━━━ Passage
(guitar notes)
- [Mike] I wanna be Ten Feet Tall.
- I've been thinking about my childhood a lot lately.
- Me as well.
- Really? - Mmhmmm.
My neighbor when I was really young,
when he got into his pre-teens,
he moved his room downstairs.
He had this closet in the middle of the room
that had the water heater in it.
And he always talked about how there was something in there.
Eventually he showed me, and there's just a lone teddy bear
in this closet.
- How big? - But there's something
strange about this teddy. - Okay.
- It was fairly normal sized, I'd say medium sized,
about a foot and a half tall.
There's a hole in this teddy.
I say what's this about?
You just got a teddy with a hole in it,
what's the deal with that?
He says, let me show you.
He takes out his vacuum, and he puts the vacuum hose
in this teddy, and he just sucks out all the stuffing
until it's just a shell of a teddy, just a limp one,
no stuffing in it anymore.
And then he put it back and we went outside
and never talked about it again.
So the assumption is he's searching for something,
or he's just trying to make room
so he could get inside there.
- I'd like to do that.
- Climb inside a big one.
- Well you wanna get a huge teddy bear.
- Yes.
(box hitting ground, plastic crinkling)
- There it is.
See a little fur coming out.
Just gonna open this.
- Ahh!
- [Alex] What was that noise?
- I hope that there's an oven in here.
Wow, my god, it's really six feet.
━━━━━━
━━━ Data rows
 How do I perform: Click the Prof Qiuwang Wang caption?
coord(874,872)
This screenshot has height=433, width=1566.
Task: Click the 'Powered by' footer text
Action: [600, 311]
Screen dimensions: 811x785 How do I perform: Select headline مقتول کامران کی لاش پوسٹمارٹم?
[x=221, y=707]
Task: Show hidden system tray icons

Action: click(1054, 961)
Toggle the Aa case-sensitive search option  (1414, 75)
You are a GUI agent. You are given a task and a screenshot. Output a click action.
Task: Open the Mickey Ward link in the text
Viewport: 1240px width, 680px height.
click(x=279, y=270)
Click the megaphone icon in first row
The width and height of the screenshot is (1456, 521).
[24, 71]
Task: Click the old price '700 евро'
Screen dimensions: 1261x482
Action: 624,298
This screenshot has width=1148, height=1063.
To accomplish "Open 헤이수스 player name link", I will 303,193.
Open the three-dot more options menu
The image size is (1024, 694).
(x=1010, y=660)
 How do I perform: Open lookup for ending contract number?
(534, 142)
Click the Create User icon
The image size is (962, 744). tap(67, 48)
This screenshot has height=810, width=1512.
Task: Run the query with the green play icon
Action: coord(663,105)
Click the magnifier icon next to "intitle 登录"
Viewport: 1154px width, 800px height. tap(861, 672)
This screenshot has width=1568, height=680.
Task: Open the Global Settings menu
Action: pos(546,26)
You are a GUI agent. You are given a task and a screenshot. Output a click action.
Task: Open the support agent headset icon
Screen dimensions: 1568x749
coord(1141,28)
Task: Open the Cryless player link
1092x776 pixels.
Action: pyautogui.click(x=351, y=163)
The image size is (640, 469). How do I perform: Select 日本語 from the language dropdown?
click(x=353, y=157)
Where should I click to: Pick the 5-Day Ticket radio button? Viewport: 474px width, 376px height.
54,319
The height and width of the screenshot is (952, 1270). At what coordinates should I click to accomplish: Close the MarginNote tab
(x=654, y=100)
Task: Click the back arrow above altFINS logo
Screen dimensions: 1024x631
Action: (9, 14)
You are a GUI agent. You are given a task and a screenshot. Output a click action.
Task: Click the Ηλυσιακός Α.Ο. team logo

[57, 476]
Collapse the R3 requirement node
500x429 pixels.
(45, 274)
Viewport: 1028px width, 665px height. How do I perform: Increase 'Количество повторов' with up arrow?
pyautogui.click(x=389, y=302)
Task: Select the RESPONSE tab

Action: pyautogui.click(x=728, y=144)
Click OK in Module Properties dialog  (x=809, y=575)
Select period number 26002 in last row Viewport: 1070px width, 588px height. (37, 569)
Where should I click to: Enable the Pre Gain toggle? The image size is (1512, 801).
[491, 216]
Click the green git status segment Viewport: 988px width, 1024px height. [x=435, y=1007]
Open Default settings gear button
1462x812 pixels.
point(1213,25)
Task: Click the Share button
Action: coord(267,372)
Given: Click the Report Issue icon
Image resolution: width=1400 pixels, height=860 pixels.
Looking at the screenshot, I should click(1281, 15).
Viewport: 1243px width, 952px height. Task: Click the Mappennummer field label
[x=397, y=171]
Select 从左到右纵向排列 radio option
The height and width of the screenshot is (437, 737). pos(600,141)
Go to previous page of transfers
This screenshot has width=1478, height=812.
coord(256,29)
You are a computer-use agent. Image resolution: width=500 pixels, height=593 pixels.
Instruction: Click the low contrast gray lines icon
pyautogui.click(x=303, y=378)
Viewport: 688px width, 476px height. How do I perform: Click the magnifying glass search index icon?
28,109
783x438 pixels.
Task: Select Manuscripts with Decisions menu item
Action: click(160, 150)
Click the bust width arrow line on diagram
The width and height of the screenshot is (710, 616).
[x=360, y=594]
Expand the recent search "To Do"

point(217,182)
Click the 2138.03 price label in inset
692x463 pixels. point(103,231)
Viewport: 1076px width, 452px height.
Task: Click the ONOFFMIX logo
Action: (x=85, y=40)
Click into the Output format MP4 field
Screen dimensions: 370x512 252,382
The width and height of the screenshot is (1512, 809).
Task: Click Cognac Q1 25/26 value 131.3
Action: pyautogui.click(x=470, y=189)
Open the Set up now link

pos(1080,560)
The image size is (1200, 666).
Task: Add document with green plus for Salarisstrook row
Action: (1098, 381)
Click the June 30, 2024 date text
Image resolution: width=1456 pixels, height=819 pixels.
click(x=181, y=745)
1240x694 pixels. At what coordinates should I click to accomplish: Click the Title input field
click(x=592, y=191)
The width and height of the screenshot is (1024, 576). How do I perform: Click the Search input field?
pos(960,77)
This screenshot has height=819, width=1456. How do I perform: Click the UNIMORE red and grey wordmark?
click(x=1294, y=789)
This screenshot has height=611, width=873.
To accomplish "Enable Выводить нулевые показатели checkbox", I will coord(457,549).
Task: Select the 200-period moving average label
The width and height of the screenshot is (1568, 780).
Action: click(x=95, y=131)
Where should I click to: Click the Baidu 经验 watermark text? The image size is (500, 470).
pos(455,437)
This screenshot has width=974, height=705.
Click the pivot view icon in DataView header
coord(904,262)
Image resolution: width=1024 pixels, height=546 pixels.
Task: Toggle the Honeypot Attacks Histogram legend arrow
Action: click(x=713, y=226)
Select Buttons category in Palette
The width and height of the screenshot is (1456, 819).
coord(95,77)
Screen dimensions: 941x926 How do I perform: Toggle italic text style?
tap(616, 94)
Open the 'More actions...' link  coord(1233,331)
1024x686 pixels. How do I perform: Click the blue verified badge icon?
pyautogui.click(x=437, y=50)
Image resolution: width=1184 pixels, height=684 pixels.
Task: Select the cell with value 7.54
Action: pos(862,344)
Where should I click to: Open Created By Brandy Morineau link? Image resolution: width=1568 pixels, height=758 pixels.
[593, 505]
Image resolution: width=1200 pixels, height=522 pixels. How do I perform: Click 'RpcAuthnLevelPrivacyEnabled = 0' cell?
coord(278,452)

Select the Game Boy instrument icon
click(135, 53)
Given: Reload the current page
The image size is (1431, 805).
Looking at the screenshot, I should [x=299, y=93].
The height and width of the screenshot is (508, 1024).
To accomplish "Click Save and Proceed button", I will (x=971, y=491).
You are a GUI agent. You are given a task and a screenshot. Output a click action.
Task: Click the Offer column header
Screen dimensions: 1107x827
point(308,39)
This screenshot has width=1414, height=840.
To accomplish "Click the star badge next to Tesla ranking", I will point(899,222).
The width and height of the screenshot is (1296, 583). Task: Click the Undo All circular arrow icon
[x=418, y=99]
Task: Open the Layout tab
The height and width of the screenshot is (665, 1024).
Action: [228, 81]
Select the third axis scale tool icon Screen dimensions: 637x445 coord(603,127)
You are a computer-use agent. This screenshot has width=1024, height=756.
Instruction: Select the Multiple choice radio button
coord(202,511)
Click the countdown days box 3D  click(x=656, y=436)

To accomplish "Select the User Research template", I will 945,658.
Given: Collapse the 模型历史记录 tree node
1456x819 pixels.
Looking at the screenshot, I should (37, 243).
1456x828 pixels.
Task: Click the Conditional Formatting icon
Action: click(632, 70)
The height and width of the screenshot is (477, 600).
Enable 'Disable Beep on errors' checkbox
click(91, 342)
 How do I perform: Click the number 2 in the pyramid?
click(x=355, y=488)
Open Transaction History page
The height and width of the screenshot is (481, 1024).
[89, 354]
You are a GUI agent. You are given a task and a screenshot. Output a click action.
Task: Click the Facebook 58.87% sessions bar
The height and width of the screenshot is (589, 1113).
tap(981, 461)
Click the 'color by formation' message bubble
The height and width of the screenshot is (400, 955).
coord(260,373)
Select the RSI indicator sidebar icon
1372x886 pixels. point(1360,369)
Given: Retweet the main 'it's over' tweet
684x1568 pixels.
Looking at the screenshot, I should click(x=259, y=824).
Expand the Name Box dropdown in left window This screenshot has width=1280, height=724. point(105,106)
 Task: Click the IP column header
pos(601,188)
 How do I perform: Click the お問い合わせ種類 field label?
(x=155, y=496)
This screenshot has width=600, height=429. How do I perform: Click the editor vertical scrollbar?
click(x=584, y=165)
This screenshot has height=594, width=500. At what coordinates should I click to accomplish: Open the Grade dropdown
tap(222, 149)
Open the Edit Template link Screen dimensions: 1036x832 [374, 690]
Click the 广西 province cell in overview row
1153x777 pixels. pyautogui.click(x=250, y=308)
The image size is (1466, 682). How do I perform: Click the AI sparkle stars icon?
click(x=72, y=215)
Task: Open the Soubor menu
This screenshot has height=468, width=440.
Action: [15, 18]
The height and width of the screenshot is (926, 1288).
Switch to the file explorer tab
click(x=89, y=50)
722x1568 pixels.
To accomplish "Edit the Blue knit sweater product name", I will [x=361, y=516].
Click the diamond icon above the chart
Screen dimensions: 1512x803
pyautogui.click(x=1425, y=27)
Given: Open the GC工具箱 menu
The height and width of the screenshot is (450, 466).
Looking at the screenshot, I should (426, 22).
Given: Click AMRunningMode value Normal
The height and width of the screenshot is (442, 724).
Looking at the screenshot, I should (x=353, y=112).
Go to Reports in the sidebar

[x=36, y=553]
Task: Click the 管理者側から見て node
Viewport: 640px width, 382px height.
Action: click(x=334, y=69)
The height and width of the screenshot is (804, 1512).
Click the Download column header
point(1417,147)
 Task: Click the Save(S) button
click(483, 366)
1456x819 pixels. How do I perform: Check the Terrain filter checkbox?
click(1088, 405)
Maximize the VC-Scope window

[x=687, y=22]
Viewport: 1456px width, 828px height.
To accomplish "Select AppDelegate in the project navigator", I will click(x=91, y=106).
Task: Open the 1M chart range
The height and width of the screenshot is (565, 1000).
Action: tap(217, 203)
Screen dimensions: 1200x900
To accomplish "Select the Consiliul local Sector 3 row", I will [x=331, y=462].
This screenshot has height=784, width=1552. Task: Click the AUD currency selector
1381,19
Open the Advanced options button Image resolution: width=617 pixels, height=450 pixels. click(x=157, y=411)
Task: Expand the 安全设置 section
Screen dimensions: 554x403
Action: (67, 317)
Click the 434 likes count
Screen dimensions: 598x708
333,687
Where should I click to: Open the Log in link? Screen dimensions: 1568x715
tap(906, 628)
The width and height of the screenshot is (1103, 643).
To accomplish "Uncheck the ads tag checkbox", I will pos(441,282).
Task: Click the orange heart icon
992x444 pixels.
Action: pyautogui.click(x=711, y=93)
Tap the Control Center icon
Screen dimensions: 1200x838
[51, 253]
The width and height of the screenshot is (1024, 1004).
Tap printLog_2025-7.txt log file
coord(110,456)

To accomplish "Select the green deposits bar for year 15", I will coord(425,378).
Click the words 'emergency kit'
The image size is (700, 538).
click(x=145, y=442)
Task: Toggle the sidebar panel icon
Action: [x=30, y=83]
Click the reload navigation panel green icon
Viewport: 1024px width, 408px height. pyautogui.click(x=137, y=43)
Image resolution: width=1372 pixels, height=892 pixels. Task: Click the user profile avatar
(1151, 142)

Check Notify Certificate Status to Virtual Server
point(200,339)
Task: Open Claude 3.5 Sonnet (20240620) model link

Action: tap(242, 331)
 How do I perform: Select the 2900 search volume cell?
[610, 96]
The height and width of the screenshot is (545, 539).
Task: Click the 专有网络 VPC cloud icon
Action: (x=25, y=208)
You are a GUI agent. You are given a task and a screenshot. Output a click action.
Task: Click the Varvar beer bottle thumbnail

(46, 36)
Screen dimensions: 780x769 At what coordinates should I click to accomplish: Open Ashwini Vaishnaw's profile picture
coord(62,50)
━━━━━━
*Written exercise*
In the transcript, how tall does the speaker say the teddy bear in the neighbor's closet was?

*Result of the task*
About a foot and a half tall.